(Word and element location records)
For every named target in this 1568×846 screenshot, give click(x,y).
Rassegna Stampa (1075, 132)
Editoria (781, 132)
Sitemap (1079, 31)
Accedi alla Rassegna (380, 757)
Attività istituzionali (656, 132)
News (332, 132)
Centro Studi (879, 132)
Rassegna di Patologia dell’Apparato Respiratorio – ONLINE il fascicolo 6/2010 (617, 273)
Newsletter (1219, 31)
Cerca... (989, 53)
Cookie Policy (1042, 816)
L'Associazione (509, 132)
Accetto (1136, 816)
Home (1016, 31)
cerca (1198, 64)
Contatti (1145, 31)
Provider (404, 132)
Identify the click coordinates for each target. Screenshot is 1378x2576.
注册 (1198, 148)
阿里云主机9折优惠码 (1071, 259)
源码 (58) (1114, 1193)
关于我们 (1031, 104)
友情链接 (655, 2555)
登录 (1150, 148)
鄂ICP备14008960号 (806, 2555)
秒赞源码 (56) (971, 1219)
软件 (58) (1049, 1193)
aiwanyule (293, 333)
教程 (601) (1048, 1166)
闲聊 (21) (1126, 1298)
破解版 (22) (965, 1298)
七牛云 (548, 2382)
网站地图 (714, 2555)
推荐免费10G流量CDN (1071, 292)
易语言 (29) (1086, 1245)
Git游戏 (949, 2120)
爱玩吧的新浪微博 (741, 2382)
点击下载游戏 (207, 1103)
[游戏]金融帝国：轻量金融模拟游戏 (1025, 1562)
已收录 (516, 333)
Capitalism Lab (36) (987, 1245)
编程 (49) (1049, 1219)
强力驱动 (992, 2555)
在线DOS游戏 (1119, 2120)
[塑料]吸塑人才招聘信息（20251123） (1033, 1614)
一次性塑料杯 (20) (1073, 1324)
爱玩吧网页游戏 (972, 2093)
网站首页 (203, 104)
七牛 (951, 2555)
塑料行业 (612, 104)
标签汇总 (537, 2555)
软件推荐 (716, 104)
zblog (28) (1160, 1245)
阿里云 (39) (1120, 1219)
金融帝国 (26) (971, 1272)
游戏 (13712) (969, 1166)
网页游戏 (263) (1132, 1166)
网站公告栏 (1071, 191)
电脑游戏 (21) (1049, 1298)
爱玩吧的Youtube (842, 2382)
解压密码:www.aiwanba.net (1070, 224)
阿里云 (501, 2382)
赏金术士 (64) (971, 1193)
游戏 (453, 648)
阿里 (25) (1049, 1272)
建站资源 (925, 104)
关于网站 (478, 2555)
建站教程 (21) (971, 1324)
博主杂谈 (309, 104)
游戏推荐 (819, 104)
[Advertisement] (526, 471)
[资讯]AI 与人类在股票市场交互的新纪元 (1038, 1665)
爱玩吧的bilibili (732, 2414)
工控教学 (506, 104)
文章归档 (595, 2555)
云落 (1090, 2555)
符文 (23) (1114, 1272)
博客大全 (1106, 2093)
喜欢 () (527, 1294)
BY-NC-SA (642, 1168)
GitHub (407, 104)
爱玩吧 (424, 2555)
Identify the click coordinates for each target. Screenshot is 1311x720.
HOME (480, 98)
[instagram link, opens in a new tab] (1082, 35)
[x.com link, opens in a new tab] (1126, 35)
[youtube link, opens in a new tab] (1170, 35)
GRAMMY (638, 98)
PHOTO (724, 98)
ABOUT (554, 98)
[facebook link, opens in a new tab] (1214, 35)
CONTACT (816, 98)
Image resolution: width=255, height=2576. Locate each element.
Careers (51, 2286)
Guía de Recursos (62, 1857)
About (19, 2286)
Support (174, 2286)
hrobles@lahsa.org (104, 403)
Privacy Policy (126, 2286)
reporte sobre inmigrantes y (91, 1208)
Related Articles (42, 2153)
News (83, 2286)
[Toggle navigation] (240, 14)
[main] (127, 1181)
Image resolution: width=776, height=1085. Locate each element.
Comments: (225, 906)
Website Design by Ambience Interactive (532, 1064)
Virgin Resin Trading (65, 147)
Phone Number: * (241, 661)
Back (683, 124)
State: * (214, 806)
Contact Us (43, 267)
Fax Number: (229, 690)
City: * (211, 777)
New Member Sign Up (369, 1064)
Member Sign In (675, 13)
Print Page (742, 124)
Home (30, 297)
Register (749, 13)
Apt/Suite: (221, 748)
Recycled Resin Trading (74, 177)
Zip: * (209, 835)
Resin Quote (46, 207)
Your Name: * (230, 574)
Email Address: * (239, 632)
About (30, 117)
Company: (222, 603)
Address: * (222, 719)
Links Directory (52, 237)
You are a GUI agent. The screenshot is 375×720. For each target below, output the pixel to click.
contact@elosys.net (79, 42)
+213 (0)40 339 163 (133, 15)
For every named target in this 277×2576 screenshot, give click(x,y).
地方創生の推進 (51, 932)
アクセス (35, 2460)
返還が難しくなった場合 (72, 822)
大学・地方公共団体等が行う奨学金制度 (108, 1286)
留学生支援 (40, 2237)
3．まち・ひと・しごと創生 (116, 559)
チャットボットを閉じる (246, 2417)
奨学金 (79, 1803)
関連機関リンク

Task to complete: Collect every line from the items above that contains the string "give". Case counts when matching.

Solution for this task:
For every named target in this 1568×846 screenshot, give click(x,y).
For every named target in this 277×2576 screenshot, give click(x,y).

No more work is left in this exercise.